> [COMPITO DA SVOLGERE]: Riproduca senza alcuna modifica le righe comprese tra quella che contiene "Click the 0% Core Web Vitals score" e quella che contiene "coord(30,117)", includendo entrambe.

########################################

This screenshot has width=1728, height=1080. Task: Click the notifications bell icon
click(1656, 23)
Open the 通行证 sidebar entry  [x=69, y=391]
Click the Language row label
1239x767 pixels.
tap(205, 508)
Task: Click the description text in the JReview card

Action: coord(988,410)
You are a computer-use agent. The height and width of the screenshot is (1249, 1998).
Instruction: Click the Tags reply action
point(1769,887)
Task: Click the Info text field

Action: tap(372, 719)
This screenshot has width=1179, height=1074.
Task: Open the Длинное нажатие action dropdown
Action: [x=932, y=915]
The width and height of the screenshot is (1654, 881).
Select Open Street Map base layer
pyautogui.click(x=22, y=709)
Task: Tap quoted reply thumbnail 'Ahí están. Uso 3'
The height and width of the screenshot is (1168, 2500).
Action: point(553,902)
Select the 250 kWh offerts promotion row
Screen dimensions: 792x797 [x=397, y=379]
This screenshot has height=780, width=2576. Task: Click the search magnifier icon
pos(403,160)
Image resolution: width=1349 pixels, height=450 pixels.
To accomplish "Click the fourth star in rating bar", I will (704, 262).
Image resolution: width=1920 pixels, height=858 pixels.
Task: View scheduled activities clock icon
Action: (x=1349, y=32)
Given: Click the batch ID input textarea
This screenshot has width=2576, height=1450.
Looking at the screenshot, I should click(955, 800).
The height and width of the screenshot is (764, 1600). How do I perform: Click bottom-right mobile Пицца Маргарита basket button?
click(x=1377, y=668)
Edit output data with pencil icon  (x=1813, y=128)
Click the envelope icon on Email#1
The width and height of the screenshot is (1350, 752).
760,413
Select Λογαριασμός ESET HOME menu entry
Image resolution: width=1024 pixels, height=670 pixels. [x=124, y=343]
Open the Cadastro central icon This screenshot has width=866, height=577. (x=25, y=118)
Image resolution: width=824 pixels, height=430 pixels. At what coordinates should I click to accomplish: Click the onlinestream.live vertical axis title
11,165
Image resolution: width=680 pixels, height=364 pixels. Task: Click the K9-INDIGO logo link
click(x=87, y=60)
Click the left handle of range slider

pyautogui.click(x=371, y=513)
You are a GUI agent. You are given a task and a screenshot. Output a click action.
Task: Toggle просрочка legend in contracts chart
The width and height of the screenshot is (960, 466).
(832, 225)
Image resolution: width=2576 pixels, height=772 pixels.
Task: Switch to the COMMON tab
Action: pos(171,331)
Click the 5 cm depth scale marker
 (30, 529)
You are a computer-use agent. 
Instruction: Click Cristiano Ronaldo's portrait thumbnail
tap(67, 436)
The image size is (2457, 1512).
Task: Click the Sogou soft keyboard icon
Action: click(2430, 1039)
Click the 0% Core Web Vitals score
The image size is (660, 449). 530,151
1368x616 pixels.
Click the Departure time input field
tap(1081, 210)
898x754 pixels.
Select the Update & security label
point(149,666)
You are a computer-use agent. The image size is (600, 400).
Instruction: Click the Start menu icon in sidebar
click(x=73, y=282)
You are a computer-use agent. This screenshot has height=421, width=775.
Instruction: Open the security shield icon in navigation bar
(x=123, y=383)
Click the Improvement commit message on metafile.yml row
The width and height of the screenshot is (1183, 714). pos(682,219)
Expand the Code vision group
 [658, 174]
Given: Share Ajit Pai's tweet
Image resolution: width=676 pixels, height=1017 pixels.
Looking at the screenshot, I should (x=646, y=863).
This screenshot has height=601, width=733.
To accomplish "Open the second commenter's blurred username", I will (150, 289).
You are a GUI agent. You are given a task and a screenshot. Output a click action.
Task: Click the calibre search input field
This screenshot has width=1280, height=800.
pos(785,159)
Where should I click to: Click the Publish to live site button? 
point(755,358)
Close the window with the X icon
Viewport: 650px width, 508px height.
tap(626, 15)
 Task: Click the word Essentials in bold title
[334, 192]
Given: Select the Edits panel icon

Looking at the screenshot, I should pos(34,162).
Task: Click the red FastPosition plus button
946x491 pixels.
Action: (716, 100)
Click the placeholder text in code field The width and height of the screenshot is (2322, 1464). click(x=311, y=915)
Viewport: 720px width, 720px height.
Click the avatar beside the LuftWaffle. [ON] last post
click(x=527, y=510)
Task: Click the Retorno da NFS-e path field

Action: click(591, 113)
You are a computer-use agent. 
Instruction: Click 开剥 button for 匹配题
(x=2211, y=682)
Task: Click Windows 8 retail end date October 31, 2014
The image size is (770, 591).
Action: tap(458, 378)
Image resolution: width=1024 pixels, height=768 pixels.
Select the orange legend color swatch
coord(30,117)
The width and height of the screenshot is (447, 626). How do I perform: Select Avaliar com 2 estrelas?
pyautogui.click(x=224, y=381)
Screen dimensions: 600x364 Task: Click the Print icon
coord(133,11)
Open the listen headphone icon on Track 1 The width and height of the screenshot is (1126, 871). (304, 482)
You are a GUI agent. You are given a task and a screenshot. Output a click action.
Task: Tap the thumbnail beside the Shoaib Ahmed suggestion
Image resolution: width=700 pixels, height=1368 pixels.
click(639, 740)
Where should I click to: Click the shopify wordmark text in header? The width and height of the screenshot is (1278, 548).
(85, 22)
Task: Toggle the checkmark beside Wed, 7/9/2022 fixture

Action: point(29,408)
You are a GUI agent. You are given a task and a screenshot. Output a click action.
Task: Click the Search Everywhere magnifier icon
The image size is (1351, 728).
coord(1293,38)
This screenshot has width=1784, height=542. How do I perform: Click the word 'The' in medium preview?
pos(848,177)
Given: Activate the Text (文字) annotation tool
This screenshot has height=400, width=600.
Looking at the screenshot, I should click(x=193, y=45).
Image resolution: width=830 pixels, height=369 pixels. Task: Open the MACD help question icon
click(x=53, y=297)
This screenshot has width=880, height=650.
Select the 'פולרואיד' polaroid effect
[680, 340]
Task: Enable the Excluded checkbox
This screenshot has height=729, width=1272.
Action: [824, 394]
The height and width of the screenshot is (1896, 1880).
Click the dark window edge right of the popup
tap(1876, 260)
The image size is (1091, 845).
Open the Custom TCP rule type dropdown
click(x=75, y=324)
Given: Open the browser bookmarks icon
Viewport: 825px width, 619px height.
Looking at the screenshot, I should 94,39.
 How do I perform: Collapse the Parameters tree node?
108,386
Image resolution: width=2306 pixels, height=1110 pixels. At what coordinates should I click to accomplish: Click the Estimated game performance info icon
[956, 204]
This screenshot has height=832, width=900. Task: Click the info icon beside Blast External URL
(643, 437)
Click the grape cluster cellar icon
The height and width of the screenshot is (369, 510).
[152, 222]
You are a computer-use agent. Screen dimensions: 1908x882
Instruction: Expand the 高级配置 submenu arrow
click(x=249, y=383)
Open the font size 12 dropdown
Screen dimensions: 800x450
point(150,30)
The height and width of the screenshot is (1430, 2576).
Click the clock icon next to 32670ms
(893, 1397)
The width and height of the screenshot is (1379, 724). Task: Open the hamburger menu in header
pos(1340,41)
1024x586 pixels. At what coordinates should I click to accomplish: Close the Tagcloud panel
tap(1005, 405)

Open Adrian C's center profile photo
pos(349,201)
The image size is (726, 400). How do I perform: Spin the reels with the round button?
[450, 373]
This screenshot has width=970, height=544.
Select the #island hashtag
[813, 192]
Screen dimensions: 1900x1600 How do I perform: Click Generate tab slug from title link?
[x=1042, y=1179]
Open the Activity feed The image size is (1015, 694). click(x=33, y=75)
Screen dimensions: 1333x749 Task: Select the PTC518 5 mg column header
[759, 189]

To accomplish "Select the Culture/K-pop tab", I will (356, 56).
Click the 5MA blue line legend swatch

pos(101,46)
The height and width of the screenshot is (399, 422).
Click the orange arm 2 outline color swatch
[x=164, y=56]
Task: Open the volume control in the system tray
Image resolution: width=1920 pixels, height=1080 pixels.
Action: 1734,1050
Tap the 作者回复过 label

########################################

> [SOLUZIONE ESERCIZIO]:
Click the 0% Core Web Vitals score
The image size is (660, 449). 530,151
1368x616 pixels.
Click the Departure time input field
tap(1081, 210)
898x754 pixels.
Select the Update & security label
point(149,666)
You are a computer-use agent. The image size is (600, 400).
Instruction: Click the Start menu icon in sidebar
click(x=73, y=282)
You are a computer-use agent. This screenshot has height=421, width=775.
Instruction: Open the security shield icon in navigation bar
(x=123, y=383)
Click the Improvement commit message on metafile.yml row
The width and height of the screenshot is (1183, 714). pos(682,219)
Expand the Code vision group
 [658, 174]
Given: Share Ajit Pai's tweet
Image resolution: width=676 pixels, height=1017 pixels.
Looking at the screenshot, I should (x=646, y=863).
This screenshot has height=601, width=733.
To accomplish "Open the second commenter's blurred username", I will (150, 289).
You are a GUI agent. You are given a task and a screenshot. Output a click action.
Task: Click the calibre search input field
This screenshot has width=1280, height=800.
pos(785,159)
Where should I click to: Click the Publish to live site button? 
point(755,358)
Close the window with the X icon
Viewport: 650px width, 508px height.
tap(626, 15)
 Task: Click the word Essentials in bold title
[334, 192]
Given: Select the Edits panel icon

Looking at the screenshot, I should pos(34,162).
Task: Click the red FastPosition plus button
946x491 pixels.
Action: (716, 100)
Click the placeholder text in code field The width and height of the screenshot is (2322, 1464). click(x=311, y=915)
Viewport: 720px width, 720px height.
Click the avatar beside the LuftWaffle. [ON] last post
click(x=527, y=510)
Task: Click the Retorno da NFS-e path field

Action: click(591, 113)
You are a computer-use agent. 
Instruction: Click 开剥 button for 匹配题
(x=2211, y=682)
Task: Click Windows 8 retail end date October 31, 2014
The image size is (770, 591).
Action: tap(458, 378)
Image resolution: width=1024 pixels, height=768 pixels.
Select the orange legend color swatch
coord(30,117)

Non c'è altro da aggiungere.